In the material, edit the stretch from the line containing "The image size is (858, 415)." through the line containing "center [110, 481]." by putting "point" wherever "coordinate pair" occurs, and leave everything else unchanged.

GIVEN ENTRIES >>
· · · · · · ·

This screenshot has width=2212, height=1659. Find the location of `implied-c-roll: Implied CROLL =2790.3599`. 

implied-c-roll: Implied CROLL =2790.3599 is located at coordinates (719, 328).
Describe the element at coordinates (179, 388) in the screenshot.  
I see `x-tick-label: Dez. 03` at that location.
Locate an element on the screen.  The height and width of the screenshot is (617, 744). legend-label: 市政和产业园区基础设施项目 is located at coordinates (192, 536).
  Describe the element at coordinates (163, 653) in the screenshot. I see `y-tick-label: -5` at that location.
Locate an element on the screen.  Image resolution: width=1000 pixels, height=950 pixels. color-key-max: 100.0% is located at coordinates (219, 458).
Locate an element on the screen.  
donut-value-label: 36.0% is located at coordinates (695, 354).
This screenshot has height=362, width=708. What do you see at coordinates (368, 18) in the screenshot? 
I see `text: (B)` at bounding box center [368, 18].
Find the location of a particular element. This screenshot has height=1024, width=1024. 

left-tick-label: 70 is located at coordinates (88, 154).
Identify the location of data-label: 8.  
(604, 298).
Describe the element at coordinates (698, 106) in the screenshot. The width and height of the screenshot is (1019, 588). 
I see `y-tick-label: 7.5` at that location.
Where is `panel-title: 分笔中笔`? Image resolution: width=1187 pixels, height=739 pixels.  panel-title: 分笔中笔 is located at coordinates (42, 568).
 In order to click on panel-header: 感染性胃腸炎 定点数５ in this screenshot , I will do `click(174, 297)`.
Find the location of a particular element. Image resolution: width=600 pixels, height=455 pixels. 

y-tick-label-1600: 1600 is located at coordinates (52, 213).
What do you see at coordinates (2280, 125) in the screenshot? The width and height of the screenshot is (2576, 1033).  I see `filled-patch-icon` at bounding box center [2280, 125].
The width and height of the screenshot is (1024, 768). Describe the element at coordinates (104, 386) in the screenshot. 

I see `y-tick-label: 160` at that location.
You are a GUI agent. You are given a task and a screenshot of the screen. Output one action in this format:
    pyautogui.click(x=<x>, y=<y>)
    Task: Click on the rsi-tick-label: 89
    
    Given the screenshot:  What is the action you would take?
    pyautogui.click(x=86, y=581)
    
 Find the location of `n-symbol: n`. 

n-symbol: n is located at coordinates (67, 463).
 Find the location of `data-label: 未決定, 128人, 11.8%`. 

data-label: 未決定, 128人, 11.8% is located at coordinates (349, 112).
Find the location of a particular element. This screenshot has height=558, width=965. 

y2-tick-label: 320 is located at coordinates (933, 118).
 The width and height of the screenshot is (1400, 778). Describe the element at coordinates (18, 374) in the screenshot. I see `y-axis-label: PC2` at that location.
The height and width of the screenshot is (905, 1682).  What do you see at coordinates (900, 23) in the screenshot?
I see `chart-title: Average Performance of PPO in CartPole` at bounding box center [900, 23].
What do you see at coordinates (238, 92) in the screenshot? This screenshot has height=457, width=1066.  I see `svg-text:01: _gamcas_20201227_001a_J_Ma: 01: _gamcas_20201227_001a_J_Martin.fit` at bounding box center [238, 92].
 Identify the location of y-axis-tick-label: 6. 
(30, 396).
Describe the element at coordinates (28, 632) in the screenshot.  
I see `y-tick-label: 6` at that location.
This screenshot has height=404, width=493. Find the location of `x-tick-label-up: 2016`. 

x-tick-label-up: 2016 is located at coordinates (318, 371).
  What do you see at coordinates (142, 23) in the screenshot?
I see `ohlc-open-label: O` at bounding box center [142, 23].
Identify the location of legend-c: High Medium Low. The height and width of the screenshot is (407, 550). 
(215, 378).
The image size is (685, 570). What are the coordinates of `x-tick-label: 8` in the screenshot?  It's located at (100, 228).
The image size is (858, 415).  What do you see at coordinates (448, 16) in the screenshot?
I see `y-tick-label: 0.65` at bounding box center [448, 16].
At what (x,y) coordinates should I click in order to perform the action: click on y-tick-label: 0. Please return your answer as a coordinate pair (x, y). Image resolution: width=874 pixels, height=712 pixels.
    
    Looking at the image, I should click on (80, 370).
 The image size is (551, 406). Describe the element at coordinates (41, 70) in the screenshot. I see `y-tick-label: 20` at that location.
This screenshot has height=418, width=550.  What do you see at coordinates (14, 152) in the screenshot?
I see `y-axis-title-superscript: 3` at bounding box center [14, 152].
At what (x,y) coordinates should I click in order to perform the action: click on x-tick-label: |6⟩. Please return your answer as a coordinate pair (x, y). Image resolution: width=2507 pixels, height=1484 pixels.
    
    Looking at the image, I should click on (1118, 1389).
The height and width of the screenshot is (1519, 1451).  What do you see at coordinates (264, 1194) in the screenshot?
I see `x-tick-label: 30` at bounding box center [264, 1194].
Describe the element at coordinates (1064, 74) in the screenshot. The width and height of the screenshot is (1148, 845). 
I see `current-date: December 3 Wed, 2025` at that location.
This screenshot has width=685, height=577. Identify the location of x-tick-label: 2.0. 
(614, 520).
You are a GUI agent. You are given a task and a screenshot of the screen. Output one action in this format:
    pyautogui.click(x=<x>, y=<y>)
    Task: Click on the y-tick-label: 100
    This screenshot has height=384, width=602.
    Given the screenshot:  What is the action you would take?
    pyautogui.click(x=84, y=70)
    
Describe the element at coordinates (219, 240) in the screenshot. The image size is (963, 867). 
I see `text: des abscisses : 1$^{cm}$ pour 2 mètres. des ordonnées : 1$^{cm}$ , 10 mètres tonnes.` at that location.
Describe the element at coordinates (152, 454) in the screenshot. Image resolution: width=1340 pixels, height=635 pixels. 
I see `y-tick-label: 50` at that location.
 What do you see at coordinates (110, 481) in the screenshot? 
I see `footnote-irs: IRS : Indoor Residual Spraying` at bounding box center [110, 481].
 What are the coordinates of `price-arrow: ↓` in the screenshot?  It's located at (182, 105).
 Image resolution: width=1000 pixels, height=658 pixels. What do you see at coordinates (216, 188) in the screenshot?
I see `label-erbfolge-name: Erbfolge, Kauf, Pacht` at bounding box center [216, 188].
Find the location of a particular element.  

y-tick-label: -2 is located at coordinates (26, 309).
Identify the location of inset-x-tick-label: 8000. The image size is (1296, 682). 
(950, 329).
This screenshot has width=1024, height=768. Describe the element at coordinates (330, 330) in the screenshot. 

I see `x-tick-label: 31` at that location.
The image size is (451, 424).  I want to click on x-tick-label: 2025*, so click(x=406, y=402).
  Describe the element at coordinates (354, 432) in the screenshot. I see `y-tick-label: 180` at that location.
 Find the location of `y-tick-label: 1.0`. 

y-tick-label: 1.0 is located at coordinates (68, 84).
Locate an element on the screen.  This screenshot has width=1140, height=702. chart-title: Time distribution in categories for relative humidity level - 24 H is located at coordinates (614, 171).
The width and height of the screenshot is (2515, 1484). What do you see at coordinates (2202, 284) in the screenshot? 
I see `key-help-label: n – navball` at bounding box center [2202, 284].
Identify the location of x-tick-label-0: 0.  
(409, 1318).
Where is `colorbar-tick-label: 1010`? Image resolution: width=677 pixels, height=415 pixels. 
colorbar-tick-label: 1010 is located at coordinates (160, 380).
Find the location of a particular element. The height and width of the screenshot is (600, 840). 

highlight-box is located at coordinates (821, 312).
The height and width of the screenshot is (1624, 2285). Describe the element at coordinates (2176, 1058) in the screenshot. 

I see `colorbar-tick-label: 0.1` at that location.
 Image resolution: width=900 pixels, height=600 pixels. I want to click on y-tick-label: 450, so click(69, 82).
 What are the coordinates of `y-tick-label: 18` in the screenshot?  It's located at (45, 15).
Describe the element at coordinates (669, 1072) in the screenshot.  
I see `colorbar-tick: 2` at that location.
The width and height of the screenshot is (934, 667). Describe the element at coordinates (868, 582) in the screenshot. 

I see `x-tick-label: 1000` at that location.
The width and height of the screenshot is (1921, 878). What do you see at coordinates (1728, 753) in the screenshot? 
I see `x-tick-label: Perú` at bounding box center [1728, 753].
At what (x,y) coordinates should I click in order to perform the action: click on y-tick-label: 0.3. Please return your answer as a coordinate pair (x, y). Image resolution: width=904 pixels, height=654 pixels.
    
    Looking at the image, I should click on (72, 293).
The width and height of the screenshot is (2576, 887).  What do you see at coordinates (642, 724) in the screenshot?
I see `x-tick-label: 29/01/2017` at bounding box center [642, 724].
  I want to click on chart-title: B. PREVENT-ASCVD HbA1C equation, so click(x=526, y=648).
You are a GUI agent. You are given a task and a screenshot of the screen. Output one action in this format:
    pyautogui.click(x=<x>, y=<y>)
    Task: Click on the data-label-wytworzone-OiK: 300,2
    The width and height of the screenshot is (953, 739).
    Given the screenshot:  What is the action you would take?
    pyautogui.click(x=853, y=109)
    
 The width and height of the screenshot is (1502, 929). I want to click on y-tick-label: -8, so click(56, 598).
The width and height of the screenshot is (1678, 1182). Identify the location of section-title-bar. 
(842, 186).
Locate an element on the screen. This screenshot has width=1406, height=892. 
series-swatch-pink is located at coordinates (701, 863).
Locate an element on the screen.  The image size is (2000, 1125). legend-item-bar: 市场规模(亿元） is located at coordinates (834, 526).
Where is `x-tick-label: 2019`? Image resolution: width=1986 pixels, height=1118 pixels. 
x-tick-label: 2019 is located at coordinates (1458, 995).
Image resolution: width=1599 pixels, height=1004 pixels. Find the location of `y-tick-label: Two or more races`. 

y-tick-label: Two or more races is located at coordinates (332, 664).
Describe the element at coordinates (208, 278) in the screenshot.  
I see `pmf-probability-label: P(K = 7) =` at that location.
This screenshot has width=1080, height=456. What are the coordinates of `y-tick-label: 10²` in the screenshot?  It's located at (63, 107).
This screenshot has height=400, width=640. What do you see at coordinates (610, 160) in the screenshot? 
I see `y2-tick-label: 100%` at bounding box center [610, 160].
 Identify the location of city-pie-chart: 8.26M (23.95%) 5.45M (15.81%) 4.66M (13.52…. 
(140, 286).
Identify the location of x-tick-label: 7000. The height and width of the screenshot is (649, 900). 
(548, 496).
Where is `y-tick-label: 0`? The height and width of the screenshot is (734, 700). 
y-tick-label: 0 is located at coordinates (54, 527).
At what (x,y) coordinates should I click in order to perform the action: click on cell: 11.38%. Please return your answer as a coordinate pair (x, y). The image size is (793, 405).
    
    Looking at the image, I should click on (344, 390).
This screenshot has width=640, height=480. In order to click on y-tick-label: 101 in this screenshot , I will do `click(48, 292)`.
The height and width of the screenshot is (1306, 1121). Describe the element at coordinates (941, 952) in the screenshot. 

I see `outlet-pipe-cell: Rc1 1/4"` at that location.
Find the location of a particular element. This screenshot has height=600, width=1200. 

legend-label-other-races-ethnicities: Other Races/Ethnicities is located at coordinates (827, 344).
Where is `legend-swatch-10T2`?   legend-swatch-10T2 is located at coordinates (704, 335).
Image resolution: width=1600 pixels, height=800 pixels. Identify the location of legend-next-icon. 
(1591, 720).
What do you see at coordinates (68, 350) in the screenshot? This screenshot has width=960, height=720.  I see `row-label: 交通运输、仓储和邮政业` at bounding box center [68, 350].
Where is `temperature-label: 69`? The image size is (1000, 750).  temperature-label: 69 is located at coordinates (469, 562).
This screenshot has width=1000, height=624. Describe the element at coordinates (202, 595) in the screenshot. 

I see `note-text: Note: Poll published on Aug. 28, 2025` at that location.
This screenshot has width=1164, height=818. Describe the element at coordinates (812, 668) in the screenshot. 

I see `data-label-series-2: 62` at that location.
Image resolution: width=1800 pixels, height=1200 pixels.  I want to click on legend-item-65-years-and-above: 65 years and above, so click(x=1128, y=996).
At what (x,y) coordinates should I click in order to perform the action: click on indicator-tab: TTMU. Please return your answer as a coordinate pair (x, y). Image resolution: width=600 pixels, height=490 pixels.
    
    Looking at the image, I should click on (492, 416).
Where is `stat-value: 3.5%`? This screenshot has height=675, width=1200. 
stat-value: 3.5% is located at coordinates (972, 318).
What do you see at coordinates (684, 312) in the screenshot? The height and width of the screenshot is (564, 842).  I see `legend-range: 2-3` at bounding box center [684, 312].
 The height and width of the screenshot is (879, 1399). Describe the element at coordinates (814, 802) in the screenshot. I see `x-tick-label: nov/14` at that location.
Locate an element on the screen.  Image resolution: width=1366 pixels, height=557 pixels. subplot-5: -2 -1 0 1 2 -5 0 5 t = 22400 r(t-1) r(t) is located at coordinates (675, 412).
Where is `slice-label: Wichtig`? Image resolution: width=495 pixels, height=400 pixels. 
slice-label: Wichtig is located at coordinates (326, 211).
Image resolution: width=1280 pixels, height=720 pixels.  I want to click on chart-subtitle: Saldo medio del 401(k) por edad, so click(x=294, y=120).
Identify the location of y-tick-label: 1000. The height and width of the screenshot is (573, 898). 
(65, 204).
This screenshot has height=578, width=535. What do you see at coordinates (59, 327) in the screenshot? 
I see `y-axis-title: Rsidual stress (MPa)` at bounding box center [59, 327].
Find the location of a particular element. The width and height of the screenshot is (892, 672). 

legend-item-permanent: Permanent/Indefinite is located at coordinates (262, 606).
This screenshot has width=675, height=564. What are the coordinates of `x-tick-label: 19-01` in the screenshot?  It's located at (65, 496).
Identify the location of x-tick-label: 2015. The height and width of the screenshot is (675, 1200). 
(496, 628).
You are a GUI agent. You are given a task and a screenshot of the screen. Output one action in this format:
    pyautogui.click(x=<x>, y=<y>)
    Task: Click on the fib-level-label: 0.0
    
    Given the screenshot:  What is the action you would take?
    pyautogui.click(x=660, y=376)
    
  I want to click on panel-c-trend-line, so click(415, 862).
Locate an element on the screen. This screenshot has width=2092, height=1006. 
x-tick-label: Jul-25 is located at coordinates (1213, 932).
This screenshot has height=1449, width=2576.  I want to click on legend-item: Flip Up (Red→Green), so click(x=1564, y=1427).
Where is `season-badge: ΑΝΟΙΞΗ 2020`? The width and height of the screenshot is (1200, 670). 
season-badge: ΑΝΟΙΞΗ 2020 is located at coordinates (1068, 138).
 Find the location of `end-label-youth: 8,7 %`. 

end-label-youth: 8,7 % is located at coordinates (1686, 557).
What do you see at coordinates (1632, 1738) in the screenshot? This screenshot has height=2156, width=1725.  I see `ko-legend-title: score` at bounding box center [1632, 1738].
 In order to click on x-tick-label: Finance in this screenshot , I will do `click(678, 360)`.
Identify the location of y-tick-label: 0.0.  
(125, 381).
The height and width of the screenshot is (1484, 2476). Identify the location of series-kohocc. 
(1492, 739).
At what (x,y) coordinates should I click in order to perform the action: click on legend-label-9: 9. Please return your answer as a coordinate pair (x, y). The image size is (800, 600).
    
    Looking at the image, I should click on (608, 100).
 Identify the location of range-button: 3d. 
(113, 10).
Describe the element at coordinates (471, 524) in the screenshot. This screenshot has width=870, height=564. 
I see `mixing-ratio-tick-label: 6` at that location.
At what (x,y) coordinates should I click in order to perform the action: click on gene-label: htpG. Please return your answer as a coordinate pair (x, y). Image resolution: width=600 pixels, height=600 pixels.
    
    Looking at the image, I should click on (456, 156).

· · · · · · ·

SOLVED EXERCISE >>
The image size is (858, 415).  What do you see at coordinates (448, 16) in the screenshot?
I see `y-tick-label: 0.65` at bounding box center [448, 16].
At what (x,y) coordinates should I click in order to perform the action: click on y-tick-label: 0. Please return your answer as a point (x, y). Image resolution: width=874 pixels, height=712 pixels.
    
    Looking at the image, I should click on (80, 370).
 The image size is (551, 406). Describe the element at coordinates (41, 70) in the screenshot. I see `y-tick-label: 20` at that location.
This screenshot has height=418, width=550.  What do you see at coordinates (14, 152) in the screenshot?
I see `y-axis-title-superscript: 3` at bounding box center [14, 152].
At what (x,y) coordinates should I click in order to perform the action: click on x-tick-label: |6⟩. Please return your answer as a point (x, y). Image resolution: width=2507 pixels, height=1484 pixels.
    
    Looking at the image, I should click on (1118, 1389).
The height and width of the screenshot is (1519, 1451).  What do you see at coordinates (264, 1194) in the screenshot?
I see `x-tick-label: 30` at bounding box center [264, 1194].
Describe the element at coordinates (1064, 74) in the screenshot. The width and height of the screenshot is (1148, 845). 
I see `current-date: December 3 Wed, 2025` at that location.
This screenshot has width=685, height=577. Identify the location of x-tick-label: 2.0. 
(614, 520).
You are a GUI agent. You are given a task and a screenshot of the screen. Output one action in this format:
    pyautogui.click(x=<x>, y=<y>)
    Task: Click on the y-tick-label: 100
    This screenshot has height=384, width=602.
    Given the screenshot:  What is the action you would take?
    pyautogui.click(x=84, y=70)
    
Describe the element at coordinates (219, 240) in the screenshot. The image size is (963, 867). 
I see `text: des abscisses : 1$^{cm}$ pour 2 mètres. des ordonnées : 1$^{cm}$ , 10 mètres tonnes.` at that location.
Describe the element at coordinates (152, 454) in the screenshot. Image resolution: width=1340 pixels, height=635 pixels. 
I see `y-tick-label: 50` at that location.
 What do you see at coordinates (110, 481) in the screenshot? 
I see `footnote-irs: IRS : Indoor Residual Spraying` at bounding box center [110, 481].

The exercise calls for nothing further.